MIDE Ingatkan Caleg Kampanye via Medsos Jangan Sampai 'Keseleo Jempol'
Untuk kali pertama, kampanye pemilu untuk Presiden serta DPR, DPD, dan DPRD Kabupaten/Kota berjalan beriringan.
SRIPOKU.COM, PALEMBANG --- Direktur Eksekutif Musi Institute for Democracy and Electoral (MIDE) Andika Pranata Jaya SSos MSi mengingatkan Kampanye via medsos, para caleg bisa populer atau ditinggal simpatisan gara-gara ‘keseleo jempol’ ketika membuat status atau komentar.
"Kampanye via medsos, para caleg harus siap dengan kemungkinan, jadi populer secara tiba-tiba atau malah ditinggalkan simpatisan gara-gara ‘keseleo jempol’ ketika membuat status atau komentar. Kampanye via medsos bisa dilakukan sejak hari pertama kampanye," ungkap Andika Pranata Jaya SSos MSi.
Bahkan para celag bisa membuat 10 akun resmi yang di daftarkan kepada KPU untuk setiap jenis aplikasi.

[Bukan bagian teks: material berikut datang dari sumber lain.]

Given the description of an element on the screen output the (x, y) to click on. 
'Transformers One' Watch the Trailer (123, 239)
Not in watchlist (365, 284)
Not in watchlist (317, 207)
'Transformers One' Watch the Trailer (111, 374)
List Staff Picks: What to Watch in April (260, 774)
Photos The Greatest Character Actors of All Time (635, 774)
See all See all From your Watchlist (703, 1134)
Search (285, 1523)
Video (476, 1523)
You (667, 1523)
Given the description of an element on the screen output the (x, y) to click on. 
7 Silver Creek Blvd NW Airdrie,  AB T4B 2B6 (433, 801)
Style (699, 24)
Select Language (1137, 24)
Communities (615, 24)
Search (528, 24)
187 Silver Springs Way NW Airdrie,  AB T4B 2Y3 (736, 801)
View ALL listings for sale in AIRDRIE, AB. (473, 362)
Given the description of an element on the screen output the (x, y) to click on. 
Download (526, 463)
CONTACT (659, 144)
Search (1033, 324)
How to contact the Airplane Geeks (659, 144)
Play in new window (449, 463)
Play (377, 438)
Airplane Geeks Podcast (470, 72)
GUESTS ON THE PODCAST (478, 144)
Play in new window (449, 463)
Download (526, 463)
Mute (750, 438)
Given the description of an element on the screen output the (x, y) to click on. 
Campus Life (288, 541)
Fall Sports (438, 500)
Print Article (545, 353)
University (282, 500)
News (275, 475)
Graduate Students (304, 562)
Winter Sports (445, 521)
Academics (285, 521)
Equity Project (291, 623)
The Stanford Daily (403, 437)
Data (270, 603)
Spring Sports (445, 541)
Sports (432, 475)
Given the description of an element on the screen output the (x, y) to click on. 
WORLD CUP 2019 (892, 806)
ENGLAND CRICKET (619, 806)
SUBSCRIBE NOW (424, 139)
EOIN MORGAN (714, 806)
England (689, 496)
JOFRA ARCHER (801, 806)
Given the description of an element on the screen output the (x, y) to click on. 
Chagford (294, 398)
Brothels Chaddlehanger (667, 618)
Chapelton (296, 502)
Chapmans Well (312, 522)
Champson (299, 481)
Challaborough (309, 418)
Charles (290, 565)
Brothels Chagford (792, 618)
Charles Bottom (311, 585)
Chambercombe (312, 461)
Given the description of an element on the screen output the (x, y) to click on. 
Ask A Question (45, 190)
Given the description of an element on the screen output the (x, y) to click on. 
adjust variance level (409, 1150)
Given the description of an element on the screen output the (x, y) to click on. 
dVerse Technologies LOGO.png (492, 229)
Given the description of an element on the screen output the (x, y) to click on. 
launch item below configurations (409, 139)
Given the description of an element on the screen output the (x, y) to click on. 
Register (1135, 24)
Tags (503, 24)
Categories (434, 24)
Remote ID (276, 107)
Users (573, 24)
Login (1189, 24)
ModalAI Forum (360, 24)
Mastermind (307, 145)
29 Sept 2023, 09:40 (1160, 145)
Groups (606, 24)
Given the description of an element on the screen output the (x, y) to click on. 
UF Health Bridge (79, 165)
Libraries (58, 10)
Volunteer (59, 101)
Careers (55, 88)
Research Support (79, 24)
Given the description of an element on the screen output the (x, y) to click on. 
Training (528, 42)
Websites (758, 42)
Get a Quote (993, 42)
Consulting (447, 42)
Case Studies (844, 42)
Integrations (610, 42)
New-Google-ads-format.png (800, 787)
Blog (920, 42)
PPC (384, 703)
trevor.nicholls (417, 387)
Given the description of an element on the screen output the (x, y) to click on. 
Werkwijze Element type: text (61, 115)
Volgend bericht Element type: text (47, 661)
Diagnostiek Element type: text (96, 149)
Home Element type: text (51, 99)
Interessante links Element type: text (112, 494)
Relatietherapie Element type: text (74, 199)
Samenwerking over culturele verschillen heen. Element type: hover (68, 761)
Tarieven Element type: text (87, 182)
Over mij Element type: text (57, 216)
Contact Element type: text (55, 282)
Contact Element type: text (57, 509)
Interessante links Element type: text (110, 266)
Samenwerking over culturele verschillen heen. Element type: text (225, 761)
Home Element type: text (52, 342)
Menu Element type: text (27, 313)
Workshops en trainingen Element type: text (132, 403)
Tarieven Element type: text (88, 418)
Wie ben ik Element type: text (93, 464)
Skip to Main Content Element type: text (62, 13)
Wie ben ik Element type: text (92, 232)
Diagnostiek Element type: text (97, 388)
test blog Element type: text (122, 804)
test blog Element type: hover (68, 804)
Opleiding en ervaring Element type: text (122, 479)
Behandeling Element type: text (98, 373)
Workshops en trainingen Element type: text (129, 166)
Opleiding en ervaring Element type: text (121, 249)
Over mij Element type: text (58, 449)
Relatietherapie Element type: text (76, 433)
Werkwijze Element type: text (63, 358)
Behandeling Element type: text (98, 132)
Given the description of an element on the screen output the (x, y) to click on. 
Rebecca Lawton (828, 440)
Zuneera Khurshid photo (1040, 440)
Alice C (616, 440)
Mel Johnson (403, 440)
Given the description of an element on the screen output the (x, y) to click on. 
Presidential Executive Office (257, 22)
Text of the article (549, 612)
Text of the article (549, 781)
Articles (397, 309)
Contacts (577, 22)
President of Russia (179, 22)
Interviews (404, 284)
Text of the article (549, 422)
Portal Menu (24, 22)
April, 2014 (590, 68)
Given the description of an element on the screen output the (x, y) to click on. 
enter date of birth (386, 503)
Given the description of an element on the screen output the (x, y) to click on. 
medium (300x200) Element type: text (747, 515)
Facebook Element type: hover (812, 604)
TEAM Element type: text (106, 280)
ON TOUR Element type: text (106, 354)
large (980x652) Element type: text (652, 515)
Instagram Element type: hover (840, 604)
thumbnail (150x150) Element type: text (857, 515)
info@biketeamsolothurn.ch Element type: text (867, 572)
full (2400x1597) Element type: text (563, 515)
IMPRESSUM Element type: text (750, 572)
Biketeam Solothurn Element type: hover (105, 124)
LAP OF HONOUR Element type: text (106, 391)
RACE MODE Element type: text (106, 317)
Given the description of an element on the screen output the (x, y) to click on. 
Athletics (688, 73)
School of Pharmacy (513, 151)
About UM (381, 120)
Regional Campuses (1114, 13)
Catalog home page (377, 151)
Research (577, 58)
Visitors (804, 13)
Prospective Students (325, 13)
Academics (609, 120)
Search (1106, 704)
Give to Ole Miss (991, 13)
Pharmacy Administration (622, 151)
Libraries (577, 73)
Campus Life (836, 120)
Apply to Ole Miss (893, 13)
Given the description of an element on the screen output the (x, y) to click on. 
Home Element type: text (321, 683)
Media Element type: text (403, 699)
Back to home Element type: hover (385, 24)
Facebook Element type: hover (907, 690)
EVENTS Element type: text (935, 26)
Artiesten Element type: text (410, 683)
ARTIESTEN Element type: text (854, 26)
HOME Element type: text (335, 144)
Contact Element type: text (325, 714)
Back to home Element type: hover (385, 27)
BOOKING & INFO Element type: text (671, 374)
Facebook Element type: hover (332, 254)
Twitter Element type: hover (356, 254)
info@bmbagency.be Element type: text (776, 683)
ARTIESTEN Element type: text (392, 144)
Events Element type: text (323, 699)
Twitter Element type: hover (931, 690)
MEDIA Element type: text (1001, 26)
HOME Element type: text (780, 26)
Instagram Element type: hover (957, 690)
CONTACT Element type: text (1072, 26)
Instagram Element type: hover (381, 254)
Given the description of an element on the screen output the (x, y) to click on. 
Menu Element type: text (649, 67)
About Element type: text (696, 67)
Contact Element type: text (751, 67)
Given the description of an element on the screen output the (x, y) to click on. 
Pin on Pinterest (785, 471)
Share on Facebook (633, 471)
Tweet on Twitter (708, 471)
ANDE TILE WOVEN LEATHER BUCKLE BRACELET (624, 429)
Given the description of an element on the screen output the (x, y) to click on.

Seperti diketahui Komisi Pemilihan Umum (KPU) telah menetapkan Daftar Calon Anggota Legislatif Tetap (DCT) Pemilu 2019 pada 20 September 2018. Dalam pemilu nasional kali ini, Minggu (23/9/2018), adalah hari pertama kampanye untuk pemilu serentak 17 April 2019.
Untuk kali pertama, kampanye pemilu untuk Presiden serta DPR, DPD, dan DPRD Kabupaten/Kota berjalan beriringan.
Pelaksanaan kampenye secara garis besar terbagi dalam dua (2) fase, fase pertama kampenye dilakukan dengan ‘jalur darat’ berupa pertemuan terbatas, pertemuan tatap muka, dan penyebaran bahan kampanye.
Waktu pelaksanaannya dimulai sejak 23 september 2018 sampai 13 April 2019.
Fase kedua kampanye baru bisa dilakukan lewat ‘jalur udara’ berupa iklan di media cetak/elektronik/internet, serta dalam bentuk rapat umum yang biasanya menggunakan panggung besar, ada artis serta hiburan rakyat.
Aktivitas jalur udara ini bisa dilakukan mulai 23 maret sampai 13 April 2019.
"Dengan dua pola kampanye ini, akan muncul kecenderungan para caleg akan mengutamakan pendekatan personal lewat pertemuan tatap muka seperti mendatangi satu per satu rumah pemilih atau mengumpulkan warga dalam satu RT," kata Andika.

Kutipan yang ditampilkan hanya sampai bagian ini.